Every entry is to be copied exactly as written, and the pictures are to be skipped.

▬▬▬▬▬▬▬▬▬▬

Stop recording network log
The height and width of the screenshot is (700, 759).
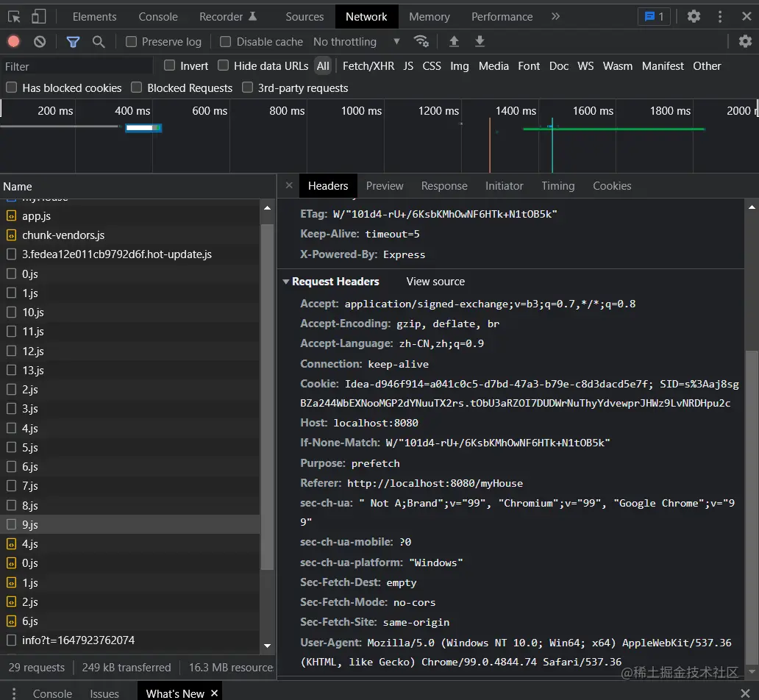click(x=14, y=42)
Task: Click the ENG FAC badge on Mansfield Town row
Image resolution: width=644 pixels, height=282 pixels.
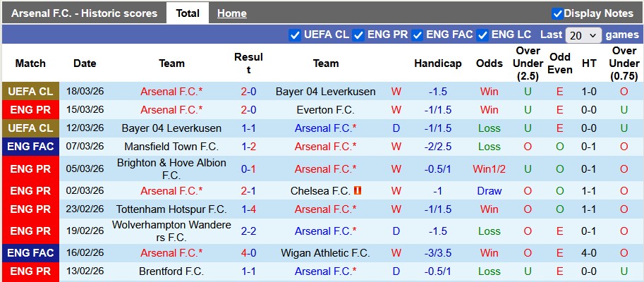Action: (30, 147)
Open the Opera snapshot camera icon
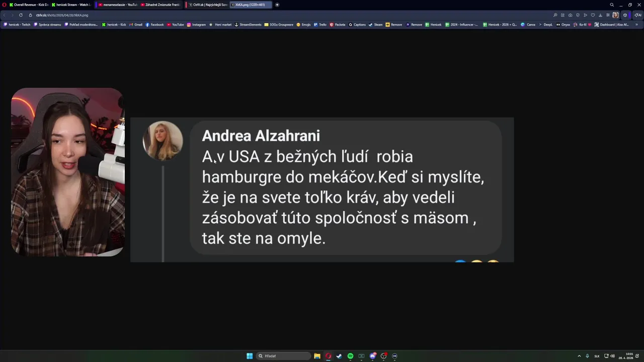This screenshot has height=362, width=644. [570, 15]
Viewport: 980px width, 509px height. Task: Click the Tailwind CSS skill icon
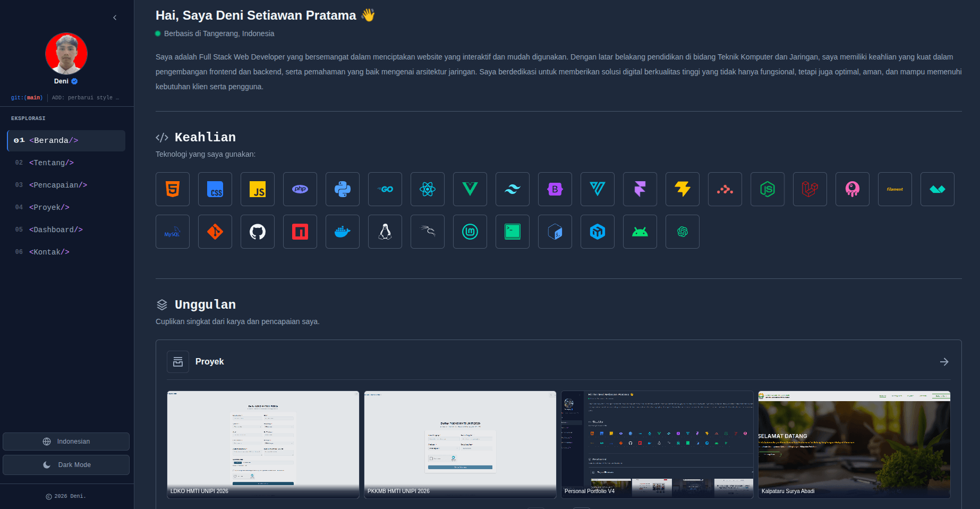point(513,189)
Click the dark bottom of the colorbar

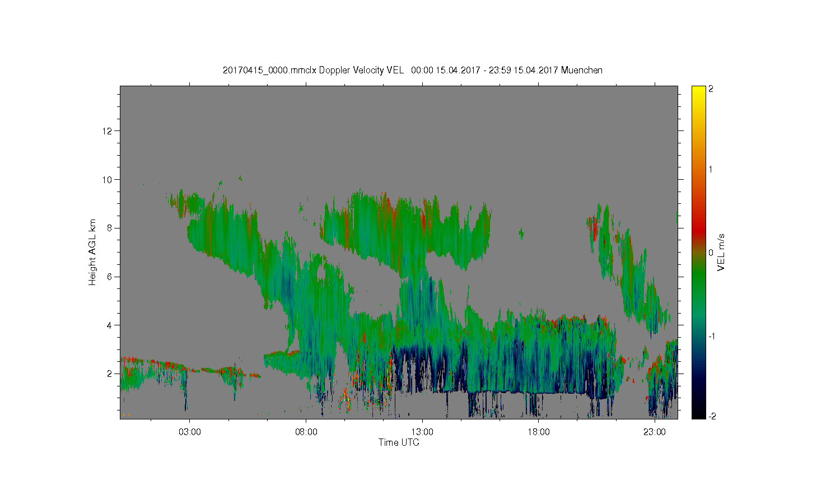pos(698,413)
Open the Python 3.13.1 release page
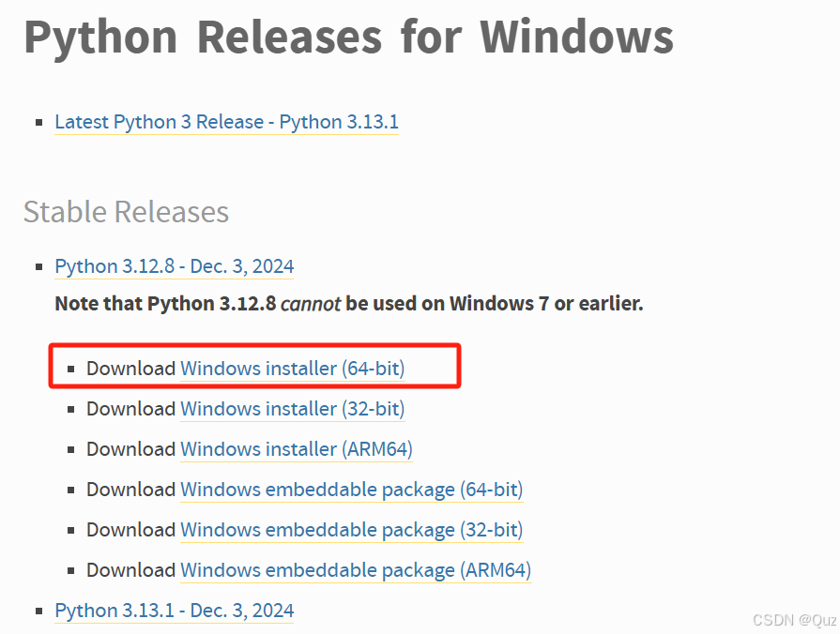840x634 pixels. coord(111,611)
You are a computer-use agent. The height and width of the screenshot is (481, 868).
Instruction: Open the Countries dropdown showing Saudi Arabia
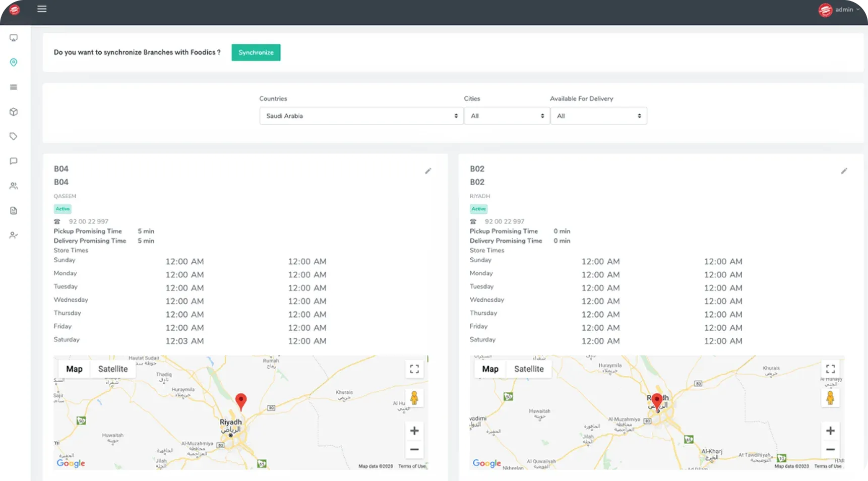point(361,116)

▬▬▬▬▬▬▬▬▬▬

Answer space ::
Stop recording network log
The height and width of the screenshot is (700, 759).
click(x=14, y=42)
Task: Click the ENG FAC badge on Mansfield Town row
Image resolution: width=644 pixels, height=282 pixels.
Action: (30, 147)
Open the Opera snapshot camera icon
This screenshot has height=362, width=644. [570, 15]
Viewport: 980px width, 509px height. Task: Click the Tailwind CSS skill icon
point(513,189)
Click the dark bottom of the colorbar

pos(698,413)
Open the Python 3.13.1 release page
840x634 pixels. coord(111,611)
You are a computer-use agent. The height and width of the screenshot is (481, 868).
Instruction: Open the Countries dropdown showing Saudi Arabia
point(361,116)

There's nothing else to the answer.